BMW Steps into Ride Sharing Space in the U.S. With ‘ReachNow’

A latest announcement from the stables of BMW could very well alter the auto industry as it stands today. The leading automaker has said that it is moving toward a business model that would entail ‘mobility services’ as a potentially high revenue contributor. What does ‘mobile services’ mean? In simple words, this means that the company is likely starting car sharing services, a business whose founding can be credited to companies such as Car2Go and ZipCar.

At BMW, the service is being referred to as ‘ReachNow.’ The service, which will first be rolled out in Seattle, will eventually be offered by the company in several other cities in the United States. The announcement was made by BMW in an official statement recently.
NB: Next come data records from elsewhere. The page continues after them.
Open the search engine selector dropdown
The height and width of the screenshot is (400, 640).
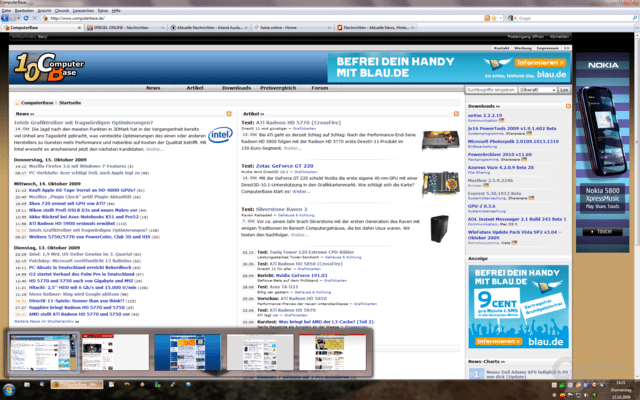(511, 18)
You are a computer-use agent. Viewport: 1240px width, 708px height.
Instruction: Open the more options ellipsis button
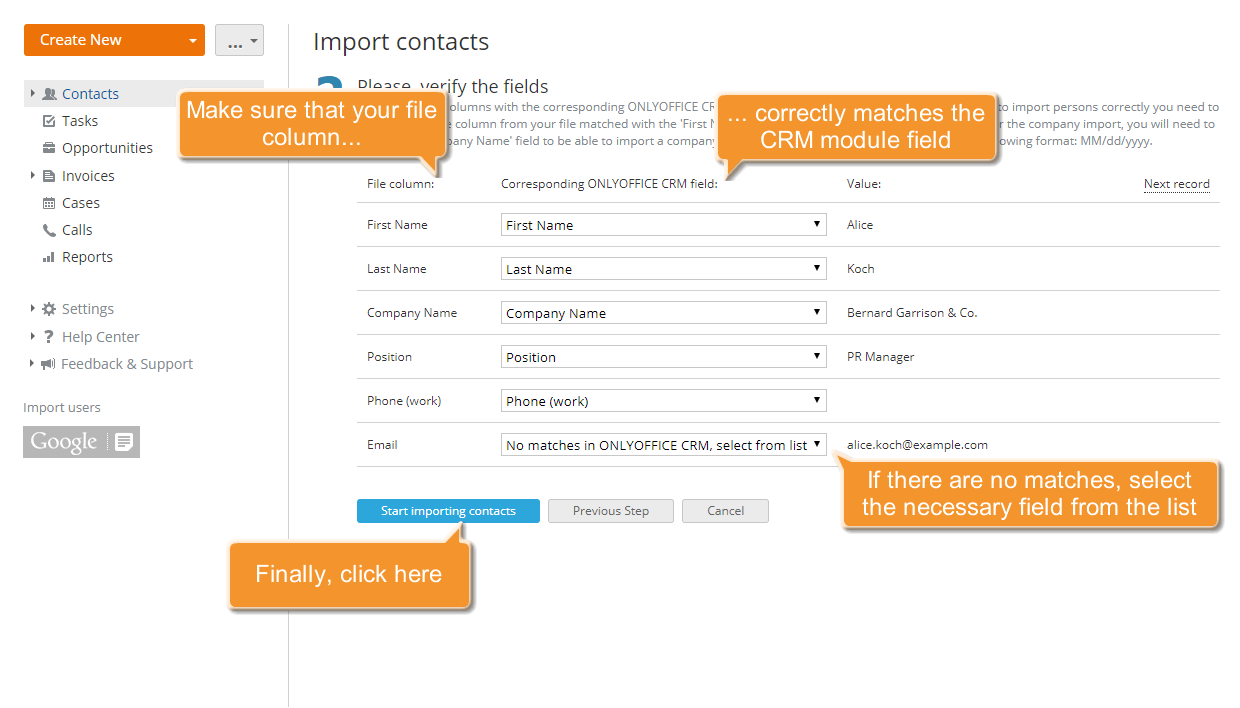click(239, 39)
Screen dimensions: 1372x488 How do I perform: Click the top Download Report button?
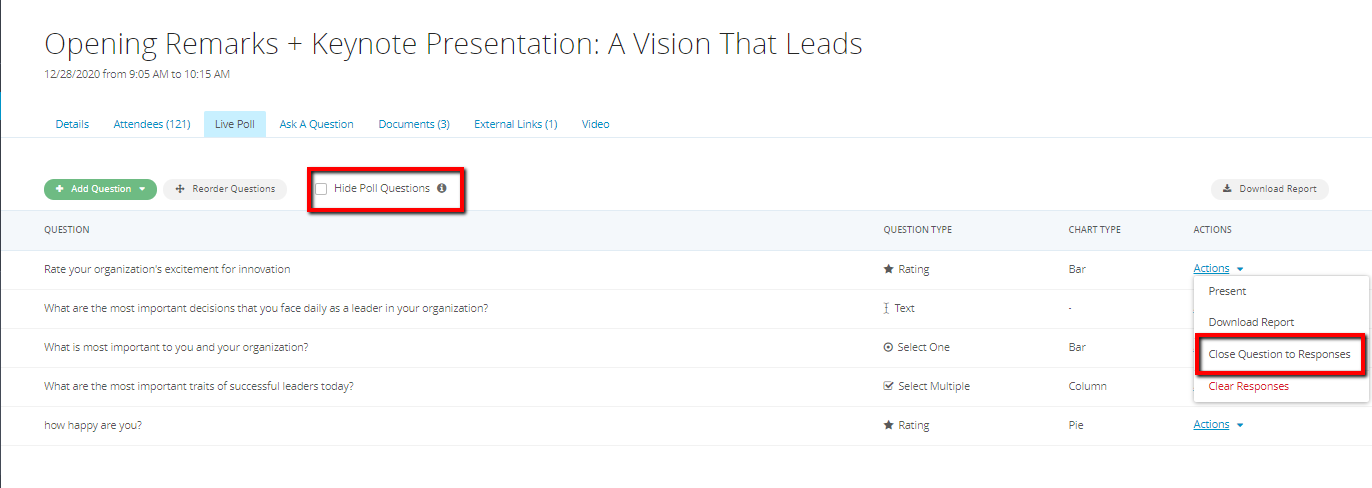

Why is the car sharing service from BMW so significant?
  • The car sharing space is becoming increasingly competitive with a myriad of national and local companies trying their best to outdo one another. But with a mammoth company like BMW stepping into the space, the tremors will be felt over a wide distance – enough probably to prompt other auto giants to join the space as well.
  • BMW is not a complete stranger to this business model. The company already has a program called ‘DriveNow’ that is currently operational in some cities in Europe. All the company now has to do is intelligently tweak its services to cater to the needs of commuters and travelers in the U.S. In fact, DriveNow made an ambitious start in San Francisco (U.S.) but parking problems forced the company to call it quits.
  • The head honchos at BMW say are confident that their entry in the ride sharing space in the present times is a good move because customers are in need of a service such as this. What they want, according to BMW, is a solution that’s fast and uncomplicated.
  • It makes sound business sense to BMW as well, as the revenue from the ride sharing business will smartly supplement their classic revenue stream.
However, it is expected the BMW will tread carefully considering its bitter experience with DriveNow in the U.S.